If there is no cure for severe spasticity, how significantly can the symptoms be decreased?
"With a multidisciplinary treatment, the symptoms can be managed. Medicines alone will not be enough; experienced physicians, physio and occupational therapists are needed, as they can assess changes after an intervention, like a medical treatment, and transfer them into an active training programme. If these treatments are combined, we see encouraging progression."
What does a graded therapy of post-stroke spasticity look like today?
"The Royal College of Physicians in the United Kingdom published guidelines for the management of spasticity which includes patients with post-stroke spasticity. The first step is to always prevent factors which can trigger spasticity. If spasticity is present, the second step is to define the spasticity to help make a decision about the right therapy to decrease the muscle tone. At this time, the guidelines recommend botulinum toxin injections for focal or multifocal spasticity, ITB therapySM for the treatment of more diffuse spasticity and oral medication for a generalised "spasticity". New results like the randomized, controlled SISTERS trial may lead to a different treatment scheme in the future."

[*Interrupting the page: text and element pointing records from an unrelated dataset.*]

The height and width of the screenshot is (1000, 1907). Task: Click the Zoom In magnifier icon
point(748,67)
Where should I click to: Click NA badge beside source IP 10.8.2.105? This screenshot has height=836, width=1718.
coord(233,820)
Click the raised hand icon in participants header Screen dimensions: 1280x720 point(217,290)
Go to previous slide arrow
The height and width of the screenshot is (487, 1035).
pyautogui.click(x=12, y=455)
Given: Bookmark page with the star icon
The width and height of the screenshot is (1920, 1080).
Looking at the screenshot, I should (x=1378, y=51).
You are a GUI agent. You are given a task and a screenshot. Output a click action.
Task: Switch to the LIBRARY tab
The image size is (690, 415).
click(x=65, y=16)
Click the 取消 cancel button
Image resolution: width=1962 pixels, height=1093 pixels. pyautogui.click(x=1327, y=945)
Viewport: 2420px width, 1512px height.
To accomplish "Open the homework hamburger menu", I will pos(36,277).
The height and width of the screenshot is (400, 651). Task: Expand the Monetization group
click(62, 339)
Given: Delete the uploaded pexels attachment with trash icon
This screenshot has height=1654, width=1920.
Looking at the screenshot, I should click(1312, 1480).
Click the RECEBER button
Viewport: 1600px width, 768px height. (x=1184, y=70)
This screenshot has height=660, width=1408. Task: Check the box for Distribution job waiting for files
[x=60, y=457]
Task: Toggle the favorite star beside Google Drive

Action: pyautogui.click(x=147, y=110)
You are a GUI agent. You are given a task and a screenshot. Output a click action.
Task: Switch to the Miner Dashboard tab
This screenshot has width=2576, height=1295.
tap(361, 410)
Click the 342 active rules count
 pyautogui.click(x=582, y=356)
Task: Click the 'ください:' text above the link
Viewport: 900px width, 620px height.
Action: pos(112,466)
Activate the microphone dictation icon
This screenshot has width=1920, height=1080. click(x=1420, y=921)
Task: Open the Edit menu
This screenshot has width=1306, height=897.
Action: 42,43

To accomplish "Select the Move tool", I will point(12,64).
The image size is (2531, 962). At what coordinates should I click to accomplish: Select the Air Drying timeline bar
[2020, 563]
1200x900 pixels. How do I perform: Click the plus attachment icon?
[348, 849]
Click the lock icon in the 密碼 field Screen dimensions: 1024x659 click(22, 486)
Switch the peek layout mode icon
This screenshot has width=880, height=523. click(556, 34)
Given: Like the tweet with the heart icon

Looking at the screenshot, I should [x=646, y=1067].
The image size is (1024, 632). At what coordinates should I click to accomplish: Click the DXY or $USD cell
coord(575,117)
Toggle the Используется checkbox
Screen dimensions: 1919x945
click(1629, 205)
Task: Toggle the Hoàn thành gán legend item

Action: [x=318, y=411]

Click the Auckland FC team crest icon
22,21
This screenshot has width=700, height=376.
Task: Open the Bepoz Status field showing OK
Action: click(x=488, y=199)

What are the advantages or disadvantages of ITB therapySM when compared to the oral baclofen treatment?
"The oral baclofen treatment is non-invasive but has the disadvantage of requiring a higher amount of medicine to achieve an effective treatment. Due to the oral administration, the medicine must go through the whole systemic system. Therefore, the doses must be higher, which can cause side effects. One of these side effects, which heavily affects the rehabilitation process, is fatigue.
With ITB therapySM, the medicine will be delivered directly into the spinal fluid. The patients need a lower dose, which can be administered in microgram changes depending on patient needs, therefore, side effects are a lot lower."
In your opinion, when is the right time to treat post-stroke spasticity with ITB therapySM?
"At the very least, ITB therapySM should be used once a high degree of generalised spasticity has been developed and conventional treatments, such as physiotherapy and medication, can´t further reduce spasticity, but I am saying at the very latest. The new results from the randomized, controlled SISTERS study showed that the muscle tone after stroke can be treated efficiently with the ITB therapySM when compared to oral medication (conventional medical management, CMM). I am of the opinion that we should think about administering ITB therapySM in time. I think some patients could be treated earlier with greater efficiency. I expect that the new data, upon publication, will result in a revision of the medical guidelines."
Which symptoms will be decreased by ITB therapySM after stroke?
"With ITB therapySM, the muscle tone and the pain induced by the spasticity can be decreased. I have seen very good results leading into a muscle tone reduction: from the modified Ashworth scale, the value 4 to 0 (scale goes from 0 to 4, while 0 is no spasticity and 4 is severe spasticity). On top of this, the pain will be decreased substantially.
These effects are very meaningful for the patient. The patient might be able to use their arm, hold objects or walk without aid. The patient may develop better body posture which, in turn, lowers stigmatisation."